Checking Conventional Wisdom to Empower Introverts
This blog is a follow-up to the last post where I reviewed Susan Cain’s Quiet: The Power of Introverts in World That Can’t Stop Talking. It was twenty short years ago when we started working with the Jungian model that features personality differences along four scales, including Introversion and Extraversion. Principally, we have leveraged the genius of Jung to help salespeople customize messages by personality type with our SST®: Successful Selling to Type program.
We have also applied Jung to advancing teamwork and leadership development. Along the way, we have identified several simple practices that contradict conventional wisdom and empower Introverts.
The Open-Door Policy
While an open-door policy may work for Extraverts, who rarely mind interruptions, it drains energy from Introverts and denies them the opportunity to do their best thinking which requires quiet time. I have coached several Introverts who were reluctant to take on new leadership challenges because their Extraverted predecessors had an open door policy.
The solution is for Introverts to explain their needs for private reflection and to mark off “power hours” when they prefer not to be interrupted. The obvious caveat is that they will take urgent conversations any time, but favor appointments for routine business. This arrangement contributes to what every team member desires; energized leaders and team members able to do their best thinking on important issues.
Brainstorming
This is an Extraverted exercise where the team leader encourages everyone to throw out ideas on a topic as quickly as possible. The emphasis is on quantity, not quality, and the hope is that brainstorming will generate creative solutions. Extraverts embrace brainstorming. Introverts hate it.
There is a simple solution. Get the topic out to team members in advance which allows Introverts to review it in their private space, once gain where they do their best thinking. In fact, this is a good practice in general to engage Introverts in team meetings. If the topic is important, get it out in advance.
I once worked with a leadership team of three assigned to a project I was facilitating. We would meet once a month and I would always get project updates out before our meetings. The lone Introvert would show up at our meetings with carefully crafted notes and questions on the material I had provided. She was very engaged and offered excellent insights. The two Extraverts would arrive, confess that they were too busy to read the materials, but were ready to “talk it through”. Had I not provided the material before the meeting the Extraverts would have dominated the conversation and the Introvert would have been disengaged. It is likely that we would not have benefitted from her compelling thoughts.
Selling is for Extraverts
It is not uncommon for me to facilitate team building exercises with product experts and salespeople who face clients. Routinely, the salespeople are disproportionately Extraverts. Once again, we see conventional wisdom at work with the prevailing view that selling is about “telling” and you need to be Extraverted to go out and meet and win new clients.

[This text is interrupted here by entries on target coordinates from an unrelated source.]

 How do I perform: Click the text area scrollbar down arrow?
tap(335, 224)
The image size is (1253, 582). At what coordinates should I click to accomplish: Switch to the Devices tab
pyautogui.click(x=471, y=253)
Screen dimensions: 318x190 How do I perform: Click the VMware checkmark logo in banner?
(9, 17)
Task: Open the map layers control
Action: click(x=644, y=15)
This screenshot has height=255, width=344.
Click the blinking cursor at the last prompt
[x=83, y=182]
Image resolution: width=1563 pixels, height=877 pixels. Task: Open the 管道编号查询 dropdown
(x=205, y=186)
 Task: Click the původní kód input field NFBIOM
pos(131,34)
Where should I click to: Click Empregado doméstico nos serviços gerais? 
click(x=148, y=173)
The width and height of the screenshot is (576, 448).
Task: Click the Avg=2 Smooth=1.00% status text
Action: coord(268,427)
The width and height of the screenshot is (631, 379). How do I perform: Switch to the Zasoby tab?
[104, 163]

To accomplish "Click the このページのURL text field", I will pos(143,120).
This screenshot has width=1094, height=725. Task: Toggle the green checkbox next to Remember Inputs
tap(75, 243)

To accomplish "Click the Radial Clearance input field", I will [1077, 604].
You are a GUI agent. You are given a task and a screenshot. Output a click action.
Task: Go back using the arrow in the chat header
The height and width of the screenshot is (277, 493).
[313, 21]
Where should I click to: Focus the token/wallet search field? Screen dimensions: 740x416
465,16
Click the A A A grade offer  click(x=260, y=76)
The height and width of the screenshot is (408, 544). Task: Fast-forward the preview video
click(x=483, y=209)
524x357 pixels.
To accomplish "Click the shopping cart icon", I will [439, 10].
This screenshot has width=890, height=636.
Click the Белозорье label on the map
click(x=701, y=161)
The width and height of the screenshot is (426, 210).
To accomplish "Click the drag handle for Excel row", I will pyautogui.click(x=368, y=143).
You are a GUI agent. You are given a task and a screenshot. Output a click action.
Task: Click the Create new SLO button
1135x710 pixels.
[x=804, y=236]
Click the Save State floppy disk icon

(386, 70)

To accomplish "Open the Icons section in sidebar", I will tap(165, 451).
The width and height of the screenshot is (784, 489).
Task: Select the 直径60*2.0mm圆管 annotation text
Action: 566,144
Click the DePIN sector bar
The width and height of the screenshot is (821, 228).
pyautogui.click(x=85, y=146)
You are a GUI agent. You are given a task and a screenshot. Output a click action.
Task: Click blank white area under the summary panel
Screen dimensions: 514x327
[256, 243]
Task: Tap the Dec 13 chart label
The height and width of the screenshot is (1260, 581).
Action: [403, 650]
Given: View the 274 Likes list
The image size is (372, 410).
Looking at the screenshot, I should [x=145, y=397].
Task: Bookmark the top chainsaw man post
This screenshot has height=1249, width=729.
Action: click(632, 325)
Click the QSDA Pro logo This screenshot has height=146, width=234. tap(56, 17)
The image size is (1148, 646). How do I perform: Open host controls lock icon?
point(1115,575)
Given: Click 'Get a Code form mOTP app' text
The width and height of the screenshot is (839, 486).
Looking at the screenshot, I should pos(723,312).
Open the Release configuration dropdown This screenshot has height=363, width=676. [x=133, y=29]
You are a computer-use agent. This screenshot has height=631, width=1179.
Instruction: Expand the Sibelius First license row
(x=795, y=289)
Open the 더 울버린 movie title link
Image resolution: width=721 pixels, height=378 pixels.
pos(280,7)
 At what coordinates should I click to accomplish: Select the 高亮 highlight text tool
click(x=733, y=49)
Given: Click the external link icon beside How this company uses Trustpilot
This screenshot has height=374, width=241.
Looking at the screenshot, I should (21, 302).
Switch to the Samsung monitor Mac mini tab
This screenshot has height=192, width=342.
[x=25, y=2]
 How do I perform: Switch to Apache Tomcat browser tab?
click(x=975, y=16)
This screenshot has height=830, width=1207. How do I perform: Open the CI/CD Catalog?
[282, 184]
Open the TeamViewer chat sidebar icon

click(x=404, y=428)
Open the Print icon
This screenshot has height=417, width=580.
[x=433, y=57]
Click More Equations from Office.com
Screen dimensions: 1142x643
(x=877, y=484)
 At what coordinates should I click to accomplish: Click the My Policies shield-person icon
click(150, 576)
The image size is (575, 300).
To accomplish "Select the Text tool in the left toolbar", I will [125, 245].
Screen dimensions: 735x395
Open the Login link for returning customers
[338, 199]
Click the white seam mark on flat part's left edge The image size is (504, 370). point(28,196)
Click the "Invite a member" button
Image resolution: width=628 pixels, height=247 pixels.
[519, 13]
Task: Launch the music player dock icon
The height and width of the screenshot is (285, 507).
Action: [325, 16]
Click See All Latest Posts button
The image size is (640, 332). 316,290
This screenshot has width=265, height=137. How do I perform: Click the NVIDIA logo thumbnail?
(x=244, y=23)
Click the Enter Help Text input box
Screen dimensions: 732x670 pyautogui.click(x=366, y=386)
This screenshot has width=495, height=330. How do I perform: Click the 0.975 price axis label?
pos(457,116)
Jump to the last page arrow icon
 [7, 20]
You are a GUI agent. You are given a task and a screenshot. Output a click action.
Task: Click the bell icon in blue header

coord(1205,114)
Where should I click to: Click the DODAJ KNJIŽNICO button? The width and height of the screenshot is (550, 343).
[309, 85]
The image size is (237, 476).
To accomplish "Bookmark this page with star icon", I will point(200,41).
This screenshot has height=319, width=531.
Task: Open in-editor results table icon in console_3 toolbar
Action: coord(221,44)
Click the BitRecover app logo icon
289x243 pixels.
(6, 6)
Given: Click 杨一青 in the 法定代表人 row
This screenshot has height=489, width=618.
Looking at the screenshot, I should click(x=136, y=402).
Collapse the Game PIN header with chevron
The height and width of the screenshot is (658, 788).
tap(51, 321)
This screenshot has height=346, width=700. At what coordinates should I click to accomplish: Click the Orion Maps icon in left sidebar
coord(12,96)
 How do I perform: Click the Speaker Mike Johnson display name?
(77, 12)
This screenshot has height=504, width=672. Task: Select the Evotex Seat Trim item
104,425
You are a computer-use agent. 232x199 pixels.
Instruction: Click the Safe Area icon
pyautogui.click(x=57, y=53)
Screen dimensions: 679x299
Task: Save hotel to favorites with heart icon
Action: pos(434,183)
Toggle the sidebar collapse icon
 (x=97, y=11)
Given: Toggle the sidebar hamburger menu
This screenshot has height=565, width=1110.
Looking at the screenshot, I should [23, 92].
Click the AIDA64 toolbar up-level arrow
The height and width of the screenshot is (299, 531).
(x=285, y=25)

But, we have found something we consider quite interesting, even counter intuitive. When we look at the top sales performers from various projects over twenty-years, many of them are Introverted. Major and complex selling requires excellent listening skills that are often further developed by Introverts who practice them while we Extraverts are filling the air with noise. Winning major accounts also requires considerable planning and analysis that can be Introverted strengths.
I am not suggesting a preference toward hiring Introverts for selling positions. Indeed, there are many Extraverts who are top sales performers. But, if you have a bias against Introverts in selling, I am encouraging you to check it. They may become your best salespeople.
These are three simple practices that will empower Introverts to the benefit of every organization and team.
Dr. Tilden is spot on. I have observed Sales people who cannot be quiet which often results in unsolicited information being given to a prospect who was ready to make the buying decision only to be told something that put doubts in the prospect’s mind and thereby,not allowing the prospect to buy. Introverts and extraverts need to know how to ask good questions allowing the prospect to close himself. When that happens it is a win win situation for everyone.
Thanks for the comment. The better sales conversations are when the prospect or client does most of the talking.